El campo de lucha en los medios tradicionales, televisión y radio, sigue siendo importante, aunque en declive. Aquí cuenta la propaganda que no se avergüenza de su nombre y, tanto o más, la información supuestamente neutra y objetiva de noticieros y espacios de análisis. También cuentan las toneladas de plástico y, en el caso de candidatos más ecológicos, de cartón, con la efigie y los colores del partido correspondiente.
Existe otra arena de batalla que emerge con tremenda importancia. Los millones de mensajes que se emiten y retrasmiten en las redes sociales, wasap, twitter, facebook y similares, y que dan la apariencia de que son generados por gente como uno. Frente al desprestigio de los medios tradicionales tendemos a atribuirles una confianza totalmente inmerecida y la prueba es que con gran facilidad los retrasmitimos a parientes, amigos y conocidos. Son un espacio en que predominan las “fake news”, la información falsa o desvirtuada. Aquí se habrá de librar una brutal contienda electoral fuertemente influenciada, sin dar la cara, por un nuevo tipo de expertos y estrategas de la desinformación.

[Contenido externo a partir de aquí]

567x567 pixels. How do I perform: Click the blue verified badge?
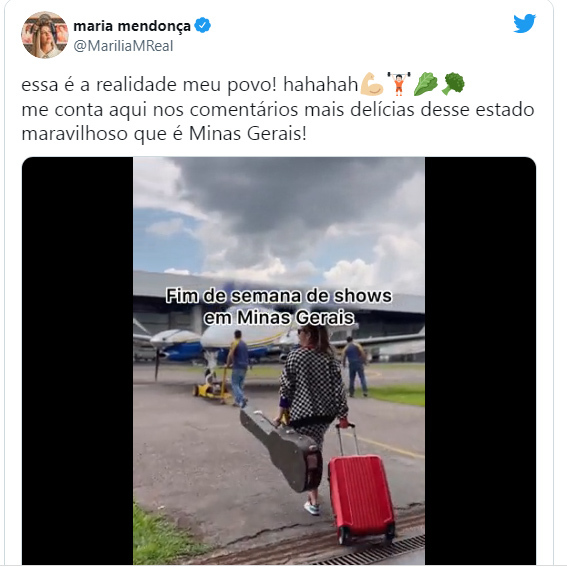coord(202,26)
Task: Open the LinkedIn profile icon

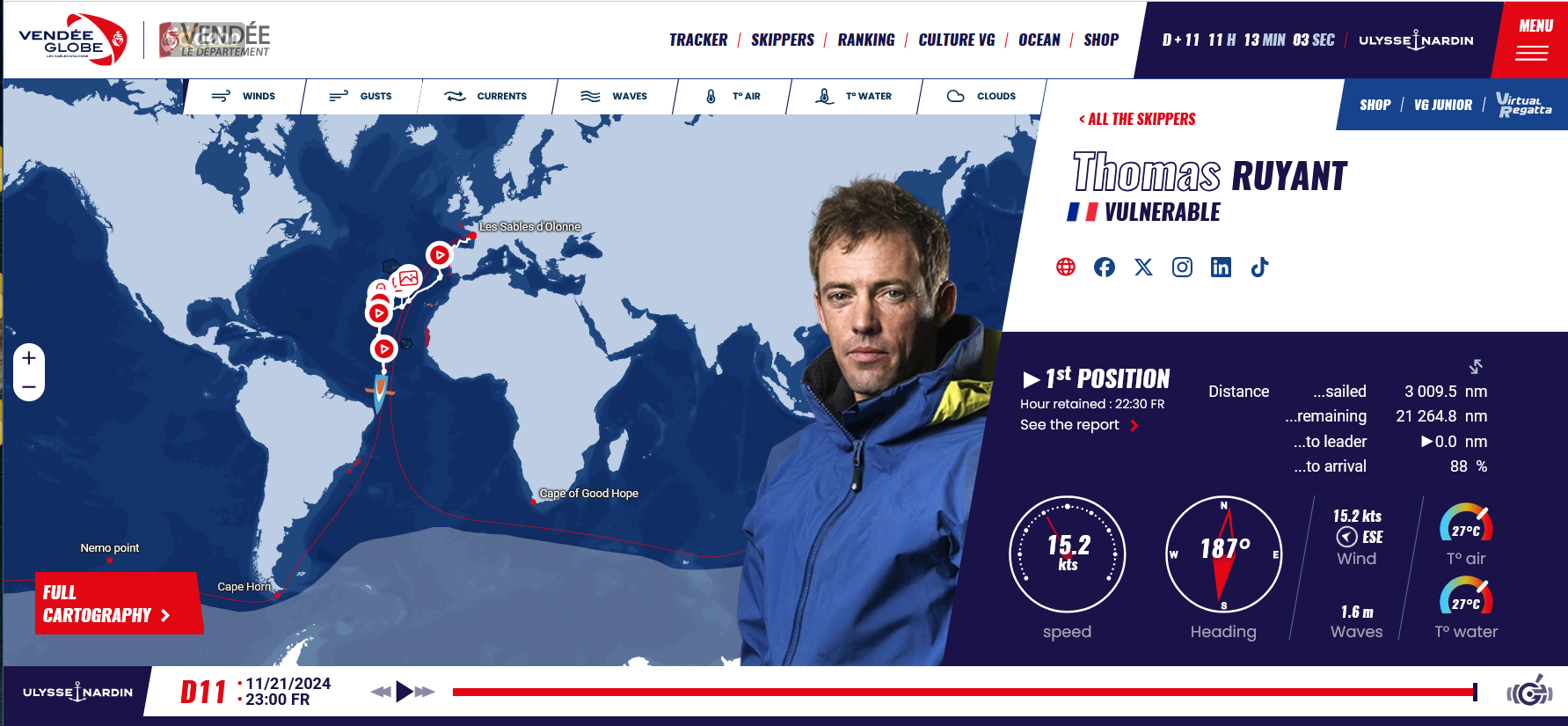Action: [1221, 268]
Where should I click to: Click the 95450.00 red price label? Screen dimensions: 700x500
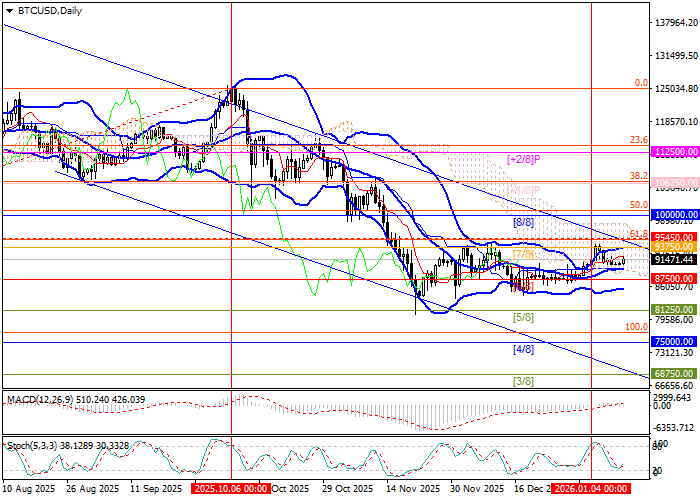click(673, 238)
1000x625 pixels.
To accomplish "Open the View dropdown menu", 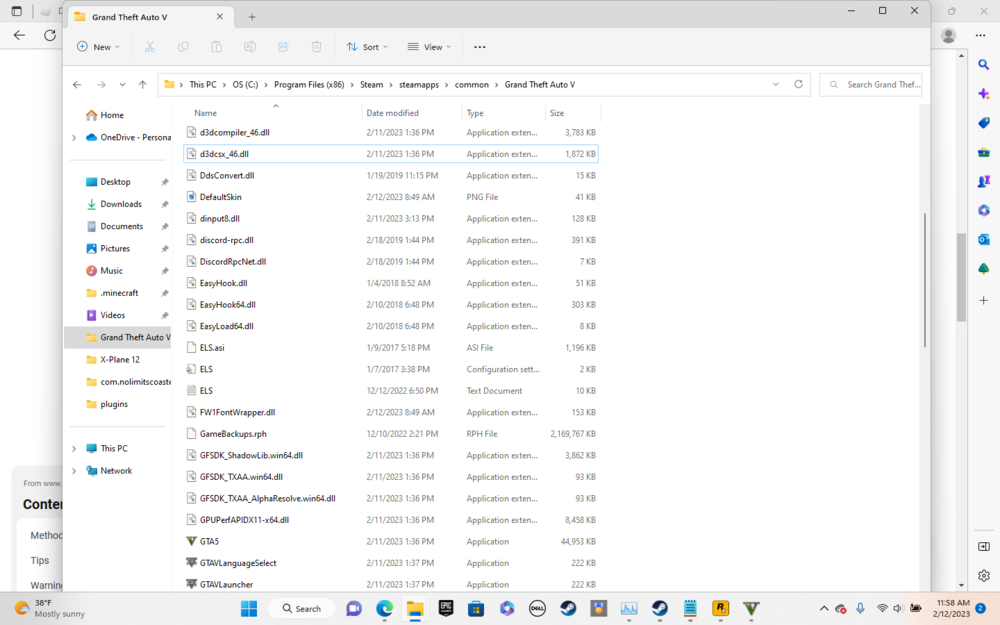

Y, ¿en dónde queda el debate racional, informado y factual, sobre asuntos de fondo? Este prácticamente no ha existido en el pasado. Lo que constituye un grave riesgo. Cualquiera que rememore las pasadas elecciones presidenciales encontrará que el candidato ganador, Peña Nieto, nunca nos reveló sus verdaderos planes de fondo. No mencionó las reformas estructurales: la privatización del subsuelo, la reforma educativa, las estrategias contra la inseguridad y la corrupción, la continuidad de la contención salarial y demás. En lugar de comunicar los hechos, los planes y estrategias que tenían en mente, se hicieron promesas: crecimiento acelerado, empleo y bienestar, honestidad y seguridad pública.
Otra cosa hubiera sido conocer el sustento y los detalles de esas promesas que ahora sabemos incumplidas. Por eso es de la mayor importancia exigir que en este nuevo magno ciclo electoral, en el que se ponen en juego no solo la presidencia sino gubernaturas estatales y municipales y la composición del Congreso, seamos tratados como adultos pensantes. Es un derecho ciudadano.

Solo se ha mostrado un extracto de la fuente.